Physical Characteristics

Weight: Females 6-8 lb (2.5-3.5 kg), males 8-10 lb (3.5-4.5 kg)

Coat: A rich shiny chocolate brown-mahogany color with no markings; brown pigmentation also include the whiskers, nose leather and pads. The coat is a medium short close lying coat. They may have ghost tabby markings as kittens; with reddish highlights. Note that TICA recognizes lilac colored cats also, but CFA does not.

Eyes: Oval eyes are medium in size, and are any shade of green with a darker richer color preferred.

Points of Conformation: The head is long and there is a distinct stop and distinct pinch behind the whisker pad, with a so-called "corn-cob" or "hour glass" muzzle-this is a breed distinguishing feature.
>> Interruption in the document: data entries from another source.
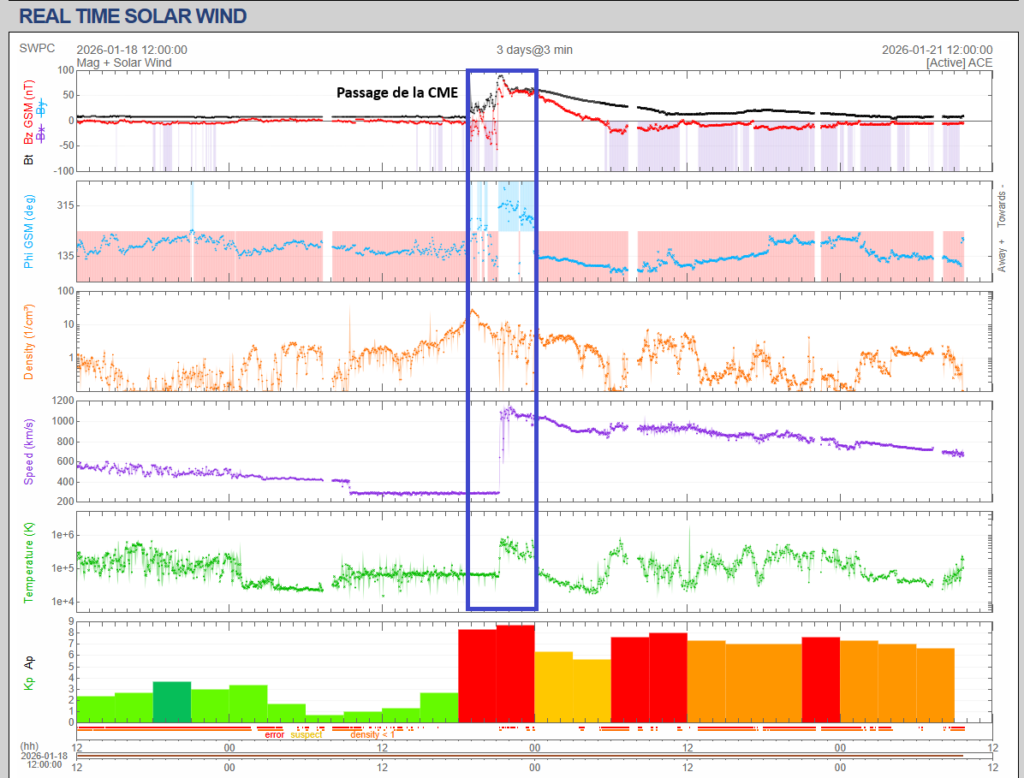Select the Temperature (K) axis label

pos(27,560)
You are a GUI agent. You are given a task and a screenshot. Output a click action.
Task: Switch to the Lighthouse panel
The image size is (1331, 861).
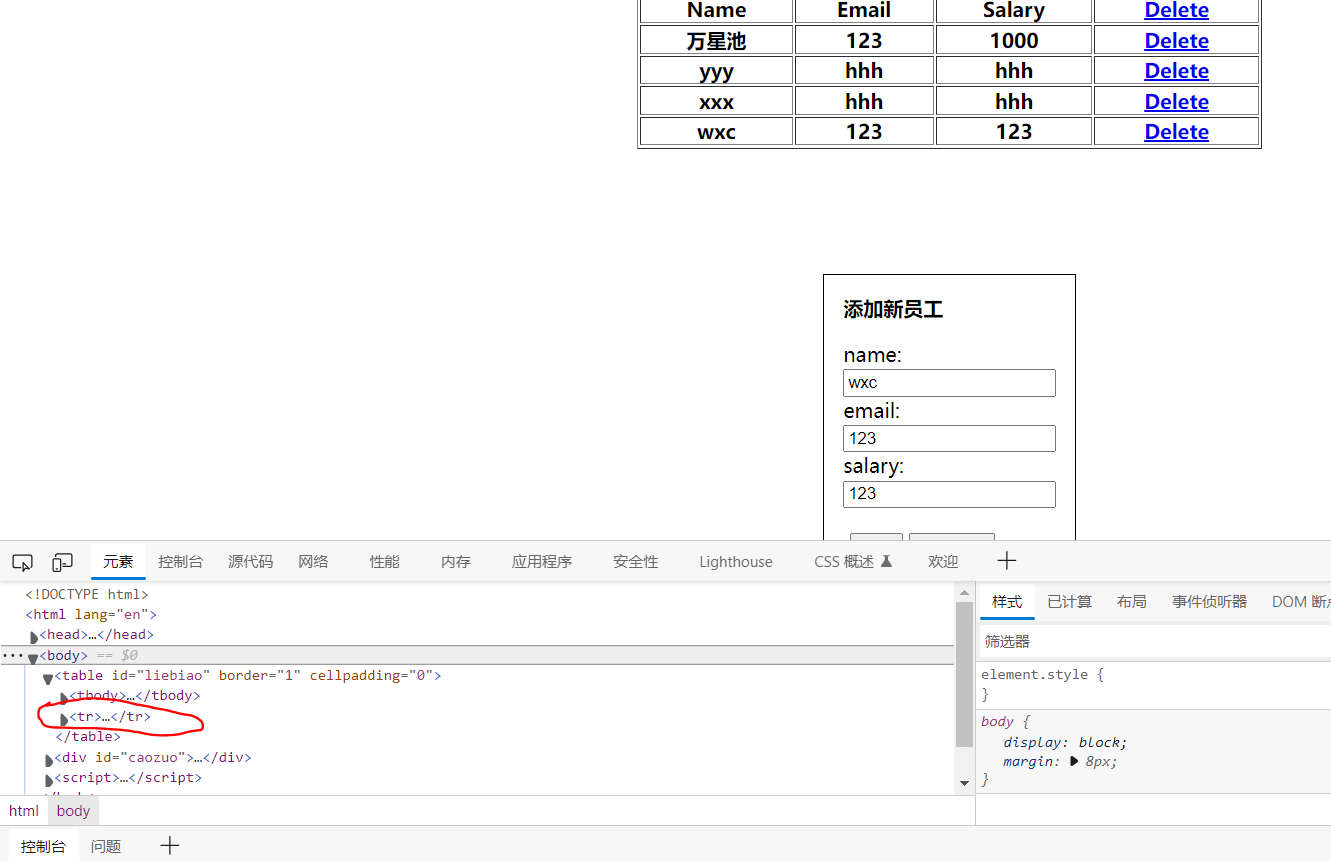(x=735, y=561)
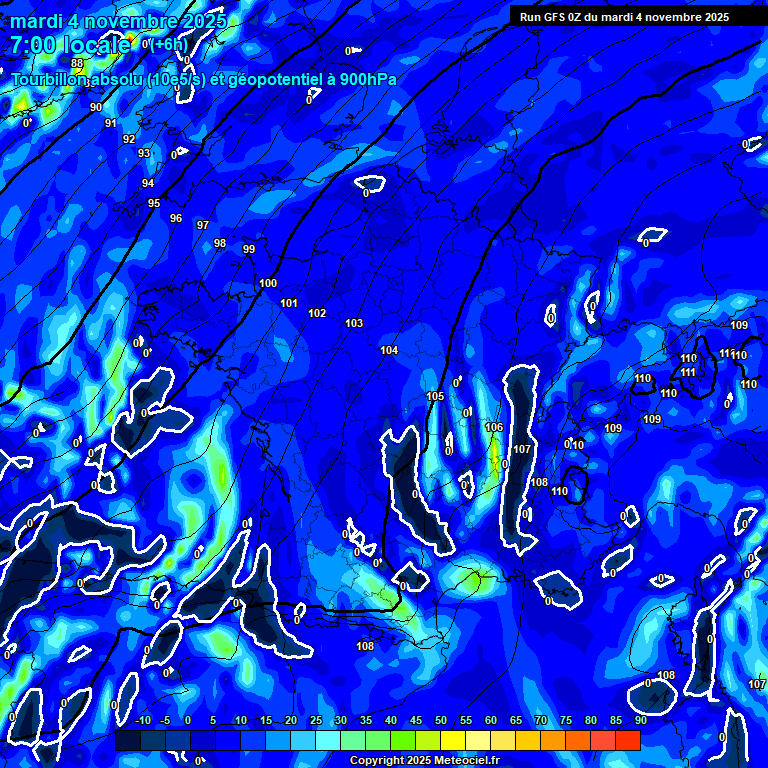
Task: Click the darkest legend swatch above -10
Action: click(128, 740)
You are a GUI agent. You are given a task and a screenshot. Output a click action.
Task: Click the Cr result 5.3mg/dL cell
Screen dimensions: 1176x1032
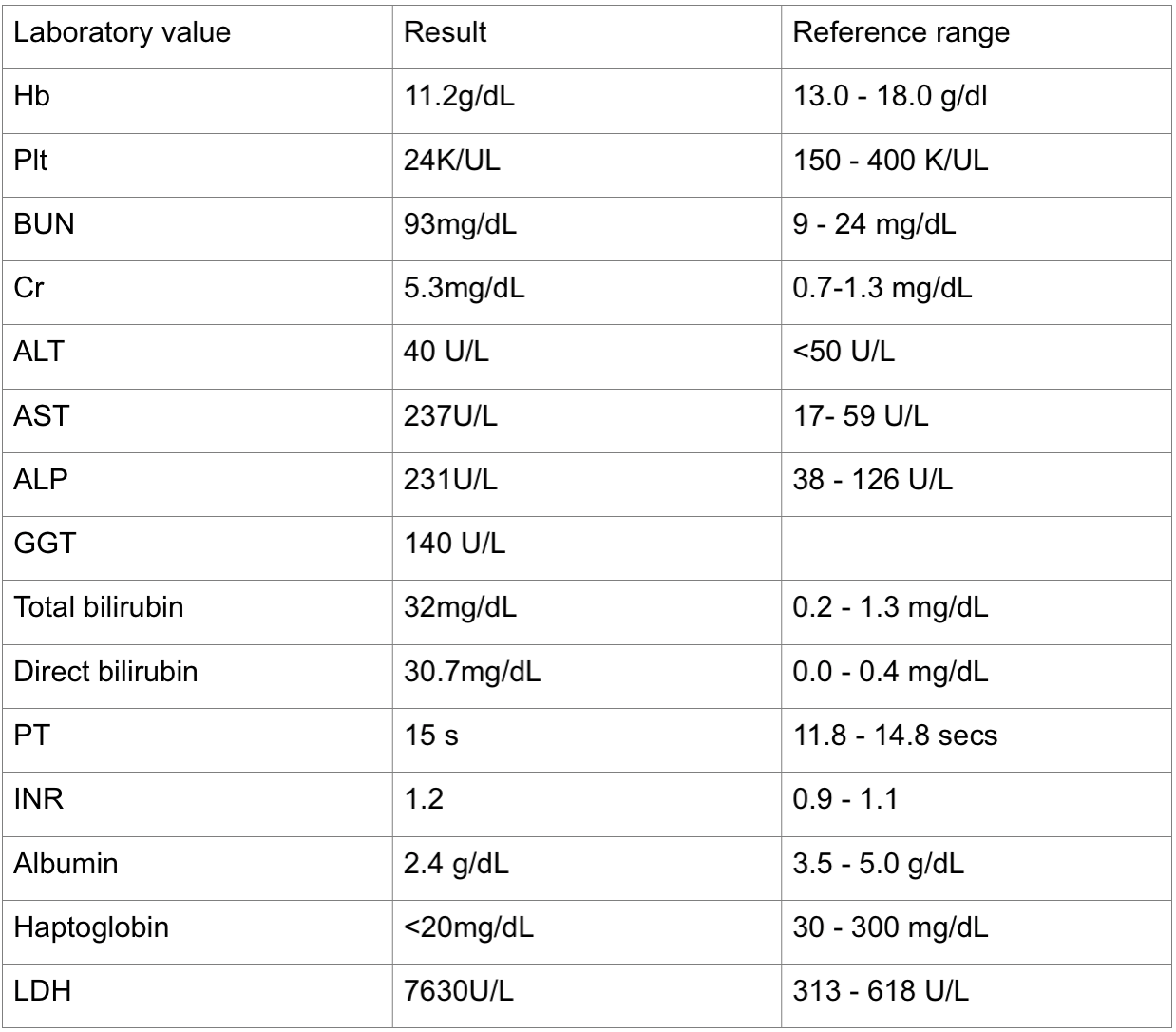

Ears are large with rounded tips, tipping forward, and also lightly haired and furnished. They possess a lithe medium length body, medium size and length of neck, long legs, and a medium thickness, tapering long tail. A foreign type, the Havana Brown is not as tubular as Siamese or Oriental breed cats. Paws are small, compact and oval shaped.

Grooming: Little grooming needed. Quick weekly brush with rubber brush, chamois or soft cloth is fine.